Peter Vandenabeele
Workaround for an REXML bug in 1.8.6 (does not find non-namespace qualified attribute names)
I was fighting for some time with the problem that a certain type of XPath query did not work correctly in REXML Ruby 1.8.6. Specifically, this type of query
top_pattern = "//*[@id=\"content\"]"
REXML::XPath.each(xml_body,top_pattern) do |xml_entry|
...
end
did not yield any results if top_pattern selects based on attribute names. It did work when top_pattern only contained descriptions of the style:
top_pattern = "/html/body/table/tbody/tr[2]/td"

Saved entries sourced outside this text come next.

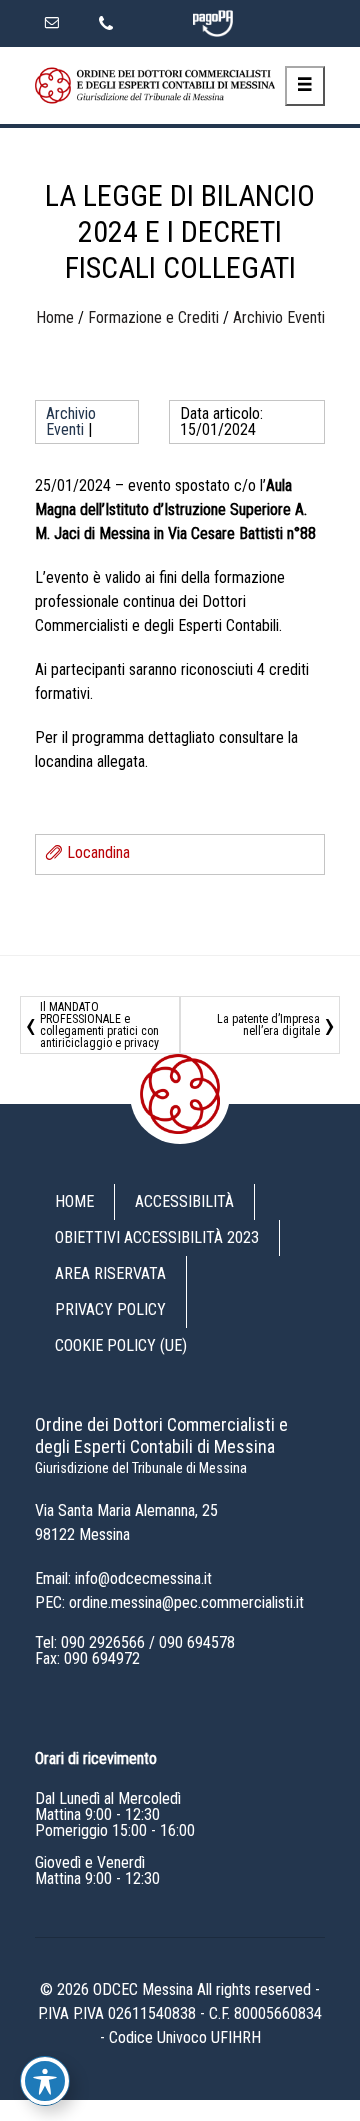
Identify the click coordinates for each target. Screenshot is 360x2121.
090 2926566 (103, 1642)
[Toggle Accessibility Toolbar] (45, 2081)
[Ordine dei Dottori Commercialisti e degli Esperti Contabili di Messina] (155, 85)
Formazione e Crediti (153, 317)
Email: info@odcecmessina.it (123, 1578)
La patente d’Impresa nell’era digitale (268, 1025)
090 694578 (197, 1642)
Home (55, 317)
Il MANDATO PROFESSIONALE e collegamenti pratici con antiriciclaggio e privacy (99, 1025)
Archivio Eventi (279, 317)
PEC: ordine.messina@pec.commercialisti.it (169, 1602)
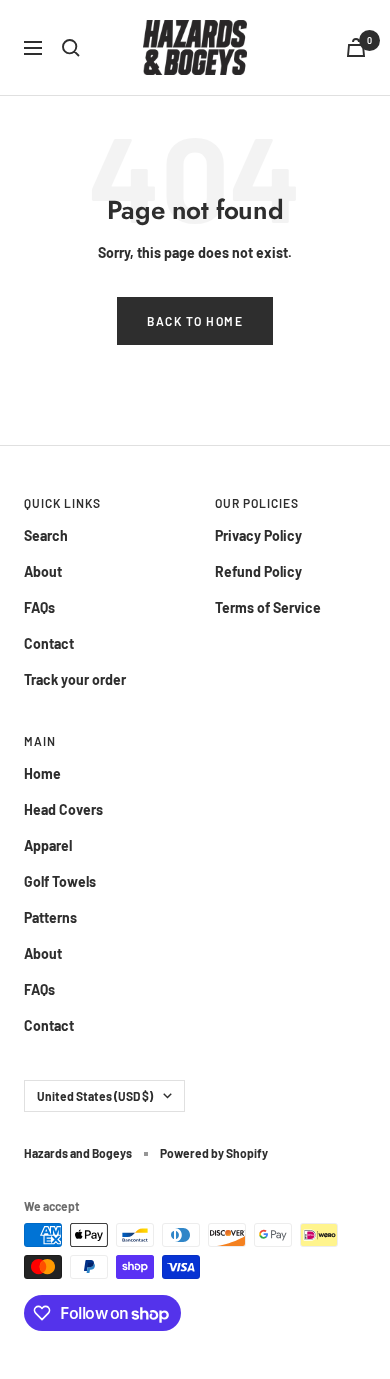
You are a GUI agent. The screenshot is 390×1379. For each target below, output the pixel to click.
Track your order (75, 679)
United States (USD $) (95, 1096)
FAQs (39, 607)
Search (46, 535)
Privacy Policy (258, 535)
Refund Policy (258, 571)
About (43, 571)
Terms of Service (268, 607)
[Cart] (356, 47)
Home (42, 773)
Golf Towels (60, 881)
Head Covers (63, 809)
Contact (49, 643)
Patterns (50, 917)
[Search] (71, 48)
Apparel (48, 845)
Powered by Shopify (214, 1153)
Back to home (195, 321)
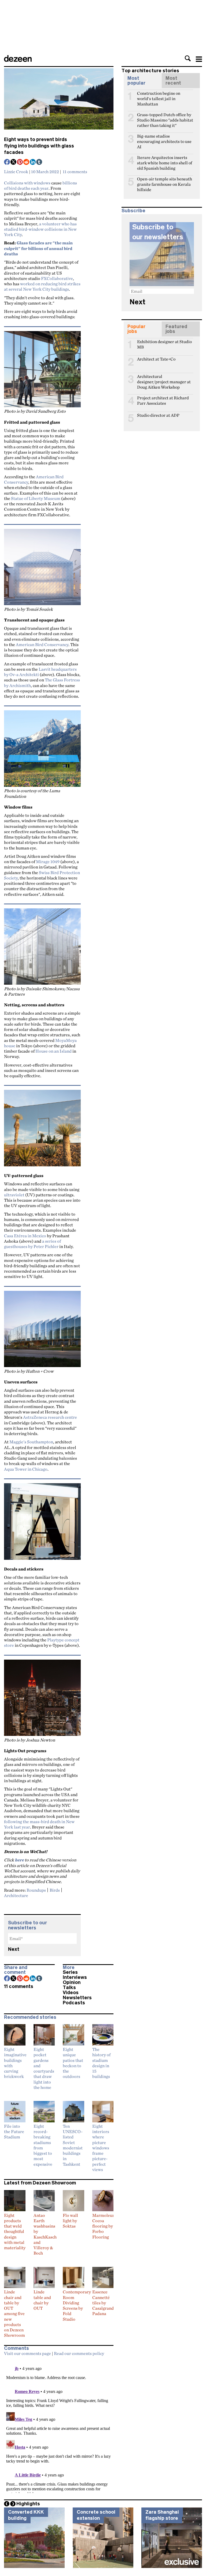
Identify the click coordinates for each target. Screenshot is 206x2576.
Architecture (16, 1895)
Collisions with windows (27, 182)
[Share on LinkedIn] (33, 162)
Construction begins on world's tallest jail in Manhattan (158, 95)
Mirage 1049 (48, 861)
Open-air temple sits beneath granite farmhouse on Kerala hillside (164, 181)
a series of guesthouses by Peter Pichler (32, 1243)
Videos (71, 1992)
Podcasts (74, 2002)
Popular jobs (136, 329)
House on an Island (53, 1051)
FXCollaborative (57, 278)
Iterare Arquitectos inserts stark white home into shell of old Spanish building (164, 160)
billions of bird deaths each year (40, 185)
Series (70, 1972)
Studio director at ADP (158, 415)
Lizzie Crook (16, 171)
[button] (188, 58)
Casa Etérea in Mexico (25, 1235)
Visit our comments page (27, 2353)
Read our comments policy (79, 2353)
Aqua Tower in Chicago (25, 1469)
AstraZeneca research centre (50, 1417)
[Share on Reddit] (26, 162)
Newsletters (77, 1997)
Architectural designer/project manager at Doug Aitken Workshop (164, 379)
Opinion (71, 1982)
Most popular (136, 80)
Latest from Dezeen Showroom (40, 2182)
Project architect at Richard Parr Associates (163, 400)
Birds (55, 1890)
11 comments (75, 171)
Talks (69, 1987)
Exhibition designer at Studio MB (164, 344)
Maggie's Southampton (31, 1441)
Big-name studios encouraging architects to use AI (164, 138)
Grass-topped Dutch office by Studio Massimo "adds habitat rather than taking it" (165, 117)
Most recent (173, 80)
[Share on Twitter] (13, 162)
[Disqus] (58, 2426)
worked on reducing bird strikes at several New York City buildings (42, 286)
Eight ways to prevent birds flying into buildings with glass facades (39, 145)
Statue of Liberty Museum (35, 498)
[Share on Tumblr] (39, 162)
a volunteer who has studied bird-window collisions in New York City (40, 229)
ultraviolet (14, 1194)
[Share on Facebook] (7, 162)
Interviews (75, 1977)
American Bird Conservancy (42, 644)
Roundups (36, 1890)
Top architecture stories (150, 70)
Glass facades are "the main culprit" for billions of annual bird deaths (38, 248)
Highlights (28, 2503)
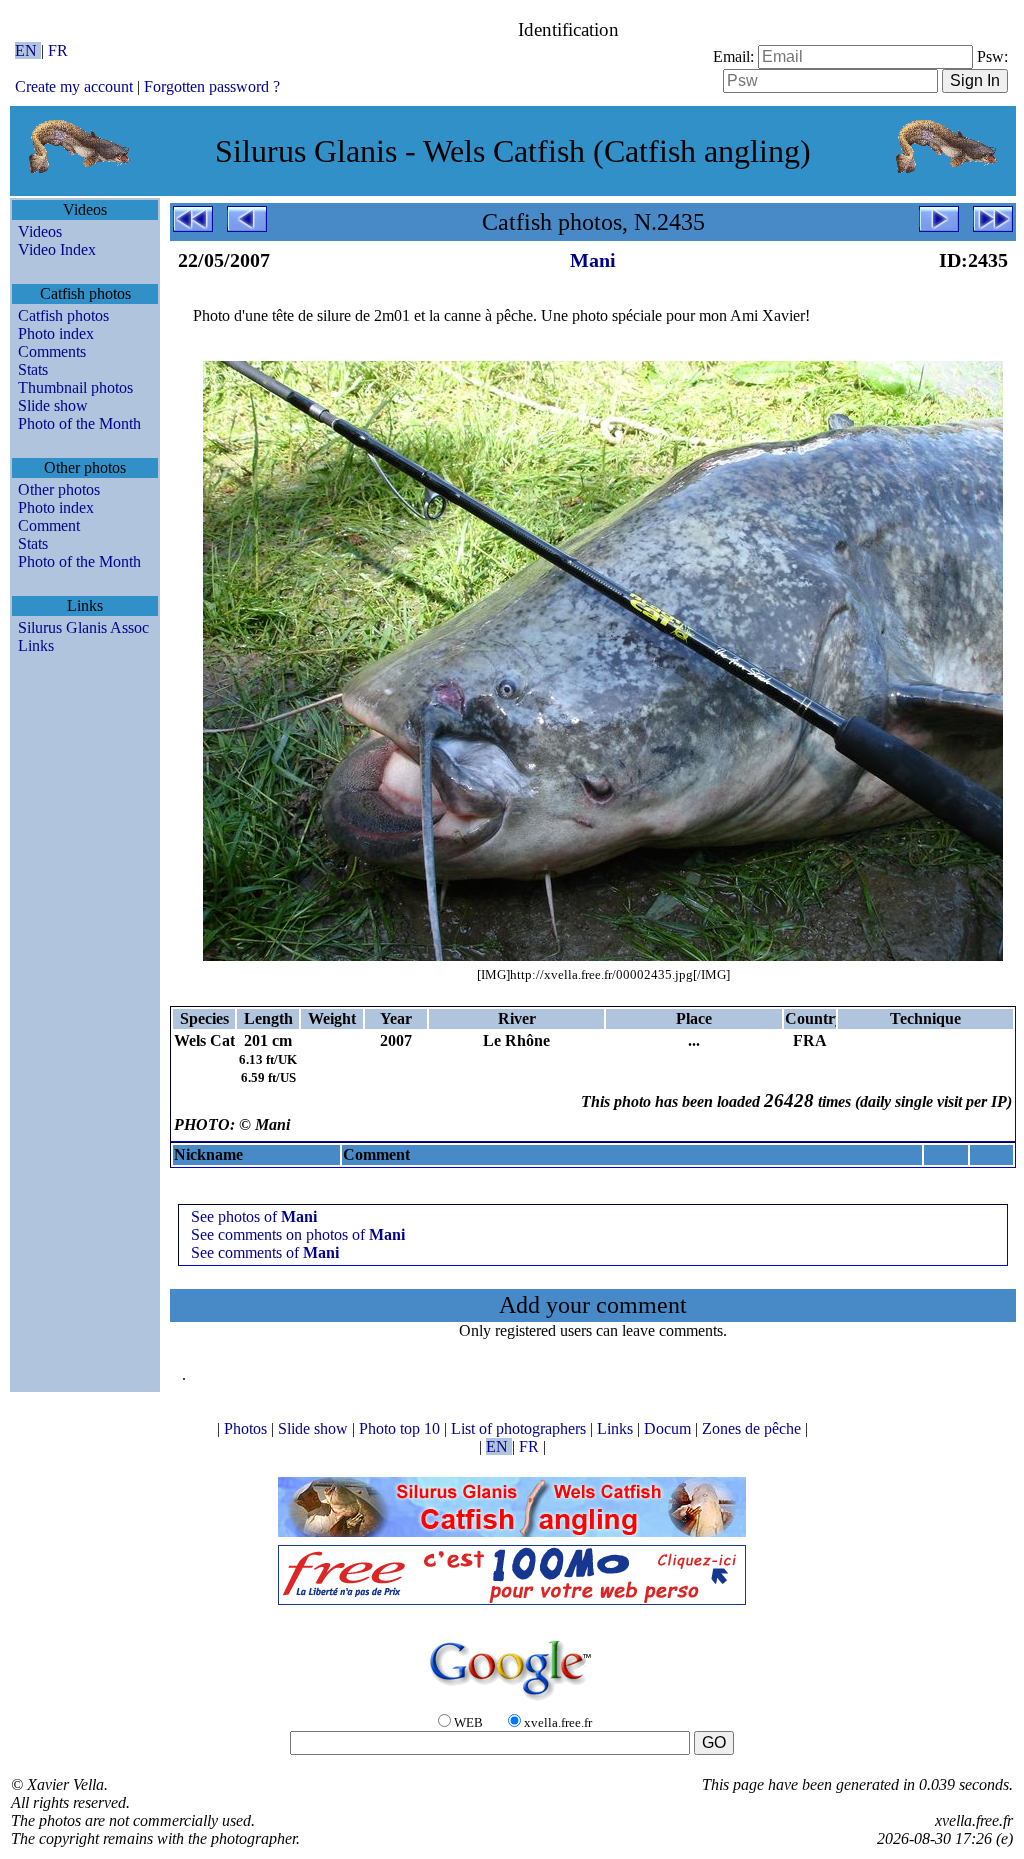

Turns out that "tidy" with the option
tidy.options.output_xhtml = true
always generates an appropriate default xml namespace for xhtml, and that REXML has a known bug (in Ruby 1.8.6) that is described here:
http://www.intertwingly.net/blog/2007/11/02/MonkeyPatch-for-Ruby-1-8-6
The full solution is in the comments (also resolving the problem of phantom namespaces) by Alexander Pogrebnyak. As I am staying with ruby 1.8.5. for now (production system om Debian stable), I had to apply this patch to my own code, rather than look at Ruby 1.9 (I didn't check if the issue is resolved in Ruby 1.9).
Update: Upon further reading, it might be that the behavior of not matching non-namespace qualified attribute names is actually not a bug, but correct implementation of XPath. In that scenario, the correct result might be to explicitely map the xhtml namespace and add that to my XPath expressions. This article seems insightfull.